__Activity__. Write each entry out again exactly, with nothing omitted.

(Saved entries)
══════════

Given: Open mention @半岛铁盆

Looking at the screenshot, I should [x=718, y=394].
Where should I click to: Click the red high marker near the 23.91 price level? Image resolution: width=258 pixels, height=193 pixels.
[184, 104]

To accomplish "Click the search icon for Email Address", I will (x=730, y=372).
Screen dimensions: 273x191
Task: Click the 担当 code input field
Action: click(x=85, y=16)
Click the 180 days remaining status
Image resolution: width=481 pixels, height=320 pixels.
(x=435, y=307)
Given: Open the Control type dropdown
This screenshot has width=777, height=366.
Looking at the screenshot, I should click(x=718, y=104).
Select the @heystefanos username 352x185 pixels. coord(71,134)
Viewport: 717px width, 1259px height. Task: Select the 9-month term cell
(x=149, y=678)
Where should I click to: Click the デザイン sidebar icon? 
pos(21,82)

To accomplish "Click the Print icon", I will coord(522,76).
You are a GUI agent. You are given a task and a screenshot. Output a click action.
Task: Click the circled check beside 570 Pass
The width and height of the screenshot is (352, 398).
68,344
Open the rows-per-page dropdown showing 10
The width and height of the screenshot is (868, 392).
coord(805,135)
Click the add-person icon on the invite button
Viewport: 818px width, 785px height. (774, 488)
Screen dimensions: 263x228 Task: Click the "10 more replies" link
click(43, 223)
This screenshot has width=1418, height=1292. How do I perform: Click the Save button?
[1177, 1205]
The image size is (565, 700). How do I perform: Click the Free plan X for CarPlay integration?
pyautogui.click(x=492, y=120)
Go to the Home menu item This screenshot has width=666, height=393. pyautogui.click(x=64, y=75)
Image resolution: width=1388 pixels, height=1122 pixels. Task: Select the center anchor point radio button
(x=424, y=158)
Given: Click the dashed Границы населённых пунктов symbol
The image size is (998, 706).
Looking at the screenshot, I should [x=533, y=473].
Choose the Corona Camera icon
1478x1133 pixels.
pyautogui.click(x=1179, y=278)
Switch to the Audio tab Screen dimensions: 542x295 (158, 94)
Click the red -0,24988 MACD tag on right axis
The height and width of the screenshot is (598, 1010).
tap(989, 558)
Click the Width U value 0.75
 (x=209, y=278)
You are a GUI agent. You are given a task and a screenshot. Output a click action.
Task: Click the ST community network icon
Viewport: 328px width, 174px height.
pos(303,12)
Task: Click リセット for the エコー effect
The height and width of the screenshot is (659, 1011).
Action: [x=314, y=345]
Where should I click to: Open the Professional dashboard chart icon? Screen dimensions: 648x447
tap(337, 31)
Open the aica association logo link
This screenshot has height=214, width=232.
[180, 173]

══════════

__Answer__.
Given: Open mention @半岛铁盆

Looking at the screenshot, I should [x=718, y=394].
Where should I click to: Click the red high marker near the 23.91 price level? Image resolution: width=258 pixels, height=193 pixels.
[184, 104]

To accomplish "Click the search icon for Email Address", I will (x=730, y=372).
Screen dimensions: 273x191
Task: Click the 担当 code input field
Action: click(x=85, y=16)
Click the 180 days remaining status
Image resolution: width=481 pixels, height=320 pixels.
(x=435, y=307)
Given: Open the Control type dropdown
This screenshot has width=777, height=366.
Looking at the screenshot, I should click(x=718, y=104).
Select the @heystefanos username 352x185 pixels. coord(71,134)
Viewport: 717px width, 1259px height. Task: Select the 9-month term cell
(x=149, y=678)
Where should I click to: Click the デザイン sidebar icon? 
pos(21,82)

To accomplish "Click the Print icon", I will coord(522,76).
You are a GUI agent. You are given a task and a screenshot. Output a click action.
Task: Click the circled check beside 570 Pass
The width and height of the screenshot is (352, 398).
68,344
Open the rows-per-page dropdown showing 10
The width and height of the screenshot is (868, 392).
coord(805,135)
Click the add-person icon on the invite button
Viewport: 818px width, 785px height. (774, 488)
Screen dimensions: 263x228 Task: Click the "10 more replies" link
click(43, 223)
This screenshot has width=1418, height=1292. How do I perform: Click the Save button?
[1177, 1205]
The image size is (565, 700). How do I perform: Click the Free plan X for CarPlay integration?
pyautogui.click(x=492, y=120)
Go to the Home menu item This screenshot has width=666, height=393. pyautogui.click(x=64, y=75)
Image resolution: width=1388 pixels, height=1122 pixels. Task: Select the center anchor point radio button
(x=424, y=158)
Given: Click the dashed Границы населённых пунктов symbol
The image size is (998, 706).
Looking at the screenshot, I should [x=533, y=473].
Choose the Corona Camera icon
1478x1133 pixels.
pyautogui.click(x=1179, y=278)
Switch to the Audio tab Screen dimensions: 542x295 (158, 94)
Click the red -0,24988 MACD tag on right axis
The height and width of the screenshot is (598, 1010).
tap(989, 558)
Click the Width U value 0.75
 (x=209, y=278)
You are a GUI agent. You are given a task and a screenshot. Output a click action.
Task: Click the ST community network icon
Viewport: 328px width, 174px height.
pos(303,12)
Task: Click リセット for the エコー effect
The height and width of the screenshot is (659, 1011).
Action: [x=314, y=345]
Where should I click to: Open the Professional dashboard chart icon? Screen dimensions: 648x447
tap(337, 31)
Open the aica association logo link
This screenshot has height=214, width=232.
[180, 173]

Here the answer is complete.